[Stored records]
*** Begin section ***

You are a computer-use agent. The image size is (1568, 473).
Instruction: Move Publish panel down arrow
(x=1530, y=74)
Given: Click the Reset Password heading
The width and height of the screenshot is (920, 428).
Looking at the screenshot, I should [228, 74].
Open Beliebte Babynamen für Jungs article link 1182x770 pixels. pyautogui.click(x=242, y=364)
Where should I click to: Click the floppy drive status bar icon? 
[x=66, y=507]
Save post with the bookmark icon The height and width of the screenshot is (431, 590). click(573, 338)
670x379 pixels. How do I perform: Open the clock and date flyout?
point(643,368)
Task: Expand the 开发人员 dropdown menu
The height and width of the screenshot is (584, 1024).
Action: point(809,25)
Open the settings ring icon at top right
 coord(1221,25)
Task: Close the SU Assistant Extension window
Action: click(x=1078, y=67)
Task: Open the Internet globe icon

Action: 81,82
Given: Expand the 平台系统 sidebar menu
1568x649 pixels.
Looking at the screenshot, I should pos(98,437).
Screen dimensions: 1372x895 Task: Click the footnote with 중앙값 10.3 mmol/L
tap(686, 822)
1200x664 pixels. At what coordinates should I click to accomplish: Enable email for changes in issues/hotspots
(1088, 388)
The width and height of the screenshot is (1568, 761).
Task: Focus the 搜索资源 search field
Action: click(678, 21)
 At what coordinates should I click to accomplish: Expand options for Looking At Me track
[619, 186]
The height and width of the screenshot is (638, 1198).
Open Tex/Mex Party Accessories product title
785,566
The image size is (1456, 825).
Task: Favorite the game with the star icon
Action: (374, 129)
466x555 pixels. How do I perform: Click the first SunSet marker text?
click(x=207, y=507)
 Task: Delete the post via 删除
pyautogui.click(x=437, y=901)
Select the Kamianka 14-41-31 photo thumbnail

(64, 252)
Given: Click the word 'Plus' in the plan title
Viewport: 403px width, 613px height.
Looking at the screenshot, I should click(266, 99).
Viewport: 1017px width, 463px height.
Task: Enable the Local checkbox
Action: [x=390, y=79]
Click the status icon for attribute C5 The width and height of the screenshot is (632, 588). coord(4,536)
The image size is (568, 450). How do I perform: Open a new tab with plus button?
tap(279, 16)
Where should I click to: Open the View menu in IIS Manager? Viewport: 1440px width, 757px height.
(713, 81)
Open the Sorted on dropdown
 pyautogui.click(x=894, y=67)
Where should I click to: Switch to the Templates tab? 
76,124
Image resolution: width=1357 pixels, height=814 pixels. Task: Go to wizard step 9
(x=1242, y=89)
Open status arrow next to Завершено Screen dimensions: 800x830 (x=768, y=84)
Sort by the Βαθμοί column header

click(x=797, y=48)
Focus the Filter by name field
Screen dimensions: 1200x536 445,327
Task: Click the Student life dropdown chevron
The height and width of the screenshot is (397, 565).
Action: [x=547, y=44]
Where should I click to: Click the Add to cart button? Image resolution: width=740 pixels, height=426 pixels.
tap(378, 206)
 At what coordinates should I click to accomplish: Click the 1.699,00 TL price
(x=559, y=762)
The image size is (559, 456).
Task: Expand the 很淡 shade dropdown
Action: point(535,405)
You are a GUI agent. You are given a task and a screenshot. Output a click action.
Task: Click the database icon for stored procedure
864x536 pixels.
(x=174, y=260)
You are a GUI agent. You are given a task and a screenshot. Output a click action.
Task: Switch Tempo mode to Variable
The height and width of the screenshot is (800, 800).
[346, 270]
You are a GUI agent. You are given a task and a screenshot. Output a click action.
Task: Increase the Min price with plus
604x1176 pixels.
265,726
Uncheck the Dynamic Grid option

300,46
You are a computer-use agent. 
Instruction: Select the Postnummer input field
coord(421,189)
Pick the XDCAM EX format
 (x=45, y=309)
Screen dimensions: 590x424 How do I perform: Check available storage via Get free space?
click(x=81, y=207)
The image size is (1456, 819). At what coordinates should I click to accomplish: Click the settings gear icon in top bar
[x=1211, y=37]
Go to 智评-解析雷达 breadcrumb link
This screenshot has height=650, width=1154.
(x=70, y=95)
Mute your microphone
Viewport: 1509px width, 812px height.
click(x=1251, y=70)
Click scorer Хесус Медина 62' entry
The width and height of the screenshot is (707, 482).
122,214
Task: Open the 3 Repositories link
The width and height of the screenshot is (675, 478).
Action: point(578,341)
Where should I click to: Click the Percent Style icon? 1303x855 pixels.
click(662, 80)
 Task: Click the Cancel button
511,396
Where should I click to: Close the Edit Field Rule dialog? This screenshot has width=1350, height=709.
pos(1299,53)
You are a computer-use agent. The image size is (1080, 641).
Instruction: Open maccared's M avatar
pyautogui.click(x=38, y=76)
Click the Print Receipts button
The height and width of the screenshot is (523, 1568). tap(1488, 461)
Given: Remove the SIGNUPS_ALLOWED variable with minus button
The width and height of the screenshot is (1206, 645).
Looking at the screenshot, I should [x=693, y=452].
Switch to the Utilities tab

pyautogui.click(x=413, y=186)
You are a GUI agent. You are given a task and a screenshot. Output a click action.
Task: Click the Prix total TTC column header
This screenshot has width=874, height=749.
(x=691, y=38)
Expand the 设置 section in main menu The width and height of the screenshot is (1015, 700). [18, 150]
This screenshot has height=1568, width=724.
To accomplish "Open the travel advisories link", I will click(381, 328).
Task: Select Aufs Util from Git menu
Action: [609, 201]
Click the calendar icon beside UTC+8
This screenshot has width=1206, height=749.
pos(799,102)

*** End section ***

* **Problem statement**
All of the records above should be repeated exactly.

* **Response area**
You are a computer-use agent. The image size is (1568, 473).
Instruction: Move Publish panel down arrow
(x=1530, y=74)
Given: Click the Reset Password heading
The width and height of the screenshot is (920, 428).
Looking at the screenshot, I should [228, 74].
Open Beliebte Babynamen für Jungs article link 1182x770 pixels. pyautogui.click(x=242, y=364)
Where should I click to: Click the floppy drive status bar icon? 
[x=66, y=507]
Save post with the bookmark icon The height and width of the screenshot is (431, 590). click(573, 338)
670x379 pixels. How do I perform: Open the clock and date flyout?
point(643,368)
Task: Expand the 开发人员 dropdown menu
The height and width of the screenshot is (584, 1024).
Action: point(809,25)
Open the settings ring icon at top right
 coord(1221,25)
Task: Close the SU Assistant Extension window
Action: click(x=1078, y=67)
Task: Open the Internet globe icon

Action: 81,82
Given: Expand the 平台系统 sidebar menu
1568x649 pixels.
Looking at the screenshot, I should pos(98,437).
Screen dimensions: 1372x895 Task: Click the footnote with 중앙값 10.3 mmol/L
tap(686, 822)
1200x664 pixels. At what coordinates should I click to accomplish: Enable email for changes in issues/hotspots
(1088, 388)
The width and height of the screenshot is (1568, 761).
Task: Focus the 搜索资源 search field
Action: click(678, 21)
 At what coordinates should I click to accomplish: Expand options for Looking At Me track
[619, 186]
The height and width of the screenshot is (638, 1198).
Open Tex/Mex Party Accessories product title
785,566
The image size is (1456, 825).
Task: Favorite the game with the star icon
Action: (374, 129)
466x555 pixels. How do I perform: Click the first SunSet marker text?
click(x=207, y=507)
 Task: Delete the post via 删除
pyautogui.click(x=437, y=901)
Select the Kamianka 14-41-31 photo thumbnail

(64, 252)
Given: Click the word 'Plus' in the plan title
Viewport: 403px width, 613px height.
Looking at the screenshot, I should click(266, 99).
Viewport: 1017px width, 463px height.
Task: Enable the Local checkbox
Action: [x=390, y=79]
Click the status icon for attribute C5 The width and height of the screenshot is (632, 588). coord(4,536)
The image size is (568, 450). How do I perform: Open a new tab with plus button?
tap(279, 16)
Where should I click to: Open the View menu in IIS Manager? Viewport: 1440px width, 757px height.
(713, 81)
Open the Sorted on dropdown
 pyautogui.click(x=894, y=67)
Where should I click to: Switch to the Templates tab? 
76,124
Image resolution: width=1357 pixels, height=814 pixels. Task: Go to wizard step 9
(x=1242, y=89)
Open status arrow next to Завершено Screen dimensions: 800x830 (x=768, y=84)
Sort by the Βαθμοί column header

click(x=797, y=48)
Focus the Filter by name field
Screen dimensions: 1200x536 445,327
Task: Click the Student life dropdown chevron
The height and width of the screenshot is (397, 565).
Action: [x=547, y=44]
Where should I click to: Click the Add to cart button? Image resolution: width=740 pixels, height=426 pixels.
tap(378, 206)
 At what coordinates should I click to accomplish: Click the 1.699,00 TL price
(x=559, y=762)
The image size is (559, 456).
Task: Expand the 很淡 shade dropdown
Action: point(535,405)
You are a GUI agent. You are given a task and a screenshot. Output a click action.
Task: Click the database icon for stored procedure
864x536 pixels.
(x=174, y=260)
You are a GUI agent. You are given a task and a screenshot. Output a click action.
Task: Switch Tempo mode to Variable
The height and width of the screenshot is (800, 800).
[346, 270]
You are a GUI agent. You are given a task and a screenshot. Output a click action.
Task: Increase the Min price with plus
604x1176 pixels.
265,726
Uncheck the Dynamic Grid option

300,46
You are a computer-use agent. 
Instruction: Select the Postnummer input field
coord(421,189)
Pick the XDCAM EX format
 (x=45, y=309)
Screen dimensions: 590x424 How do I perform: Check available storage via Get free space?
click(x=81, y=207)
The image size is (1456, 819). At what coordinates should I click to accomplish: Click the settings gear icon in top bar
[x=1211, y=37]
Go to 智评-解析雷达 breadcrumb link
This screenshot has height=650, width=1154.
(x=70, y=95)
Mute your microphone
Viewport: 1509px width, 812px height.
click(x=1251, y=70)
Click scorer Хесус Медина 62' entry
The width and height of the screenshot is (707, 482).
122,214
Task: Open the 3 Repositories link
The width and height of the screenshot is (675, 478).
Action: point(578,341)
Where should I click to: Click the Percent Style icon? 1303x855 pixels.
click(662, 80)
 Task: Click the Cancel button
511,396
Where should I click to: Close the Edit Field Rule dialog? This screenshot has width=1350, height=709.
pos(1299,53)
You are a computer-use agent. The image size is (1080, 641).
Instruction: Open maccared's M avatar
pyautogui.click(x=38, y=76)
Click the Print Receipts button
The height and width of the screenshot is (523, 1568). tap(1488, 461)
Given: Remove the SIGNUPS_ALLOWED variable with minus button
The width and height of the screenshot is (1206, 645).
Looking at the screenshot, I should [x=693, y=452].
Switch to the Utilities tab

pyautogui.click(x=413, y=186)
You are a GUI agent. You are given a task and a screenshot. Output a click action.
Task: Click the Prix total TTC column header
This screenshot has width=874, height=749.
(x=691, y=38)
Expand the 设置 section in main menu The width and height of the screenshot is (1015, 700). [18, 150]
This screenshot has height=1568, width=724.
To accomplish "Open the travel advisories link", I will click(381, 328).
Task: Select Aufs Util from Git menu
Action: [609, 201]
Click the calendar icon beside UTC+8
This screenshot has width=1206, height=749.
pos(799,102)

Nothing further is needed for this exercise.